Gündem
  • 11.11.2005 07:12

AHMET HAKAN NEDEN ATATÜRK YAZISI YAZMADI?

AHMET HAKAN'IN HÜRRİYET'TEKİ YAZISI:

Neden Atatürk yazısı yazmadım


EY bana ‘10 Kasım’da neden Atatürk’ü yazmadın Ahmet Hakan?’ diye mesaj atan hanımefendiler, beyefendiler.

10 Kasım günü Atatürk üzerine yazı yazmayan nice anlı şanlı kalem erbabı orada öylece dururken, hesap sormak için beni gözlerine kestiren
abiler, ablalar.

Gerekli gereksiz her konuda laf söyleme gayreti içinde olan benim gibi birinin, 10 Kasım günü Atatürk’ü es geçmesini manidar bulup kinaye dolu mesajlar gönderen
baylar, bayanlar...

Aşağıdaki ‘Yazmadım, çünkü...’ başlıklı gerekçeler, sizin için yazılmıştır.

Ama başkalarının okumasında da bir sakınca yoktur.

***

Yazmadım, çünkü: Ne kadar içten olursam olayım, Atatürk’le ilgili yazacağım olumlu şeyler, kaçınılmaz olarak, önyargılarla örülmüş çok kavi bir duvara toslayacaktı. Ardından da ‘Hadi ordan takıyyeci!’ diye gürleyen öfkeli sesler çıkacaktı. Yani içtenliğimin sorgulanmasını istemediğim için yazmadım.

Yazmadım, çünkü: ‘Koruma Kollama Kanunu’nu bir kontrol mekanizması olarak algılayan ve o mekanizmadan kurtulmak maksadıyla ‘Atatürk yaşasaydı bizim gibi olurdu’ tarzında cambazlıklarla işi geçiştirmek isteyen uyanık tüccarlar gibi algılanacaktım. Atatürk’le aramda oluşan sahici ilişkinin bu şekilde zedelenmesine gönlüm razı olmadığı için yazmadım.

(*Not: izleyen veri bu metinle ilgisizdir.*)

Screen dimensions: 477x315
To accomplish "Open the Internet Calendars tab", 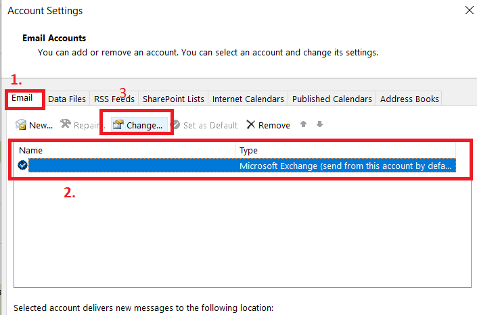I will pos(248,99).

Yazmadım, çünkü: Toplumun tüm kesimlerinin üzerinde ittifak kurmaları gereken bir ‘ulusal değer’in, bazı kifayetsiz muhterisler tarafından nasıl da ‘bölünme’ aracı haline getirildiğinin herkes gibi ben de farkındayım. Ne yazarsam yazayım ben de o oyunun bir parçası haline getirilecektim. İşte bu yüzden hiçbir şey yazmamayı tercih ettim.

Yazmadım, çünkü: Yükselmek için çabalayan memur, gecekondusunu yıktırmak istemeyen adam, terfi bekleyen bürokrat, oy kapmak isteyen siyasetçi... Hepsi onun adını ya da resmini kullanarak, çekiştirerek ve göstererek bir yerlere gelmek istiyor ya... İşte onlardan biri gibi algılanmak istemediğim için yazmadım.

Yazmadım, çünkü: Atatürk ‘İnatçı bir direnişin destansı adıdır’ desem, biliyorum ki fazlasıyla klişe kaçacak. ‘Balıkesir Zağnos Paşa Camii’nde hutbe okumuştur’ desem, onu tam olarak anlatmış olmayacağım. Sözde ‘İnsan Atatürk’ü anlatmak adına Latife Hanım’dan, bahtsız Fikriye’den filan söz etsem, lüzumsuz bir işe girişmiş olacağım. ‘Son zamanlarında çok yalnızdı’ diye yazsam, abartılı ve yapay bir samimiyet gösterisine girişmiş gibi olacağım. ‘Başımıza gelen bütün iyilikler Gazi’den, bütün kötülükler ise İsmet Paşa’dandır’ diye yazsam Attila İlhan kolaycılığına kaçmış olacağım. İşte bu yüzden ‘En iyisi hiç yazmamak’ dedim ve yazmadım.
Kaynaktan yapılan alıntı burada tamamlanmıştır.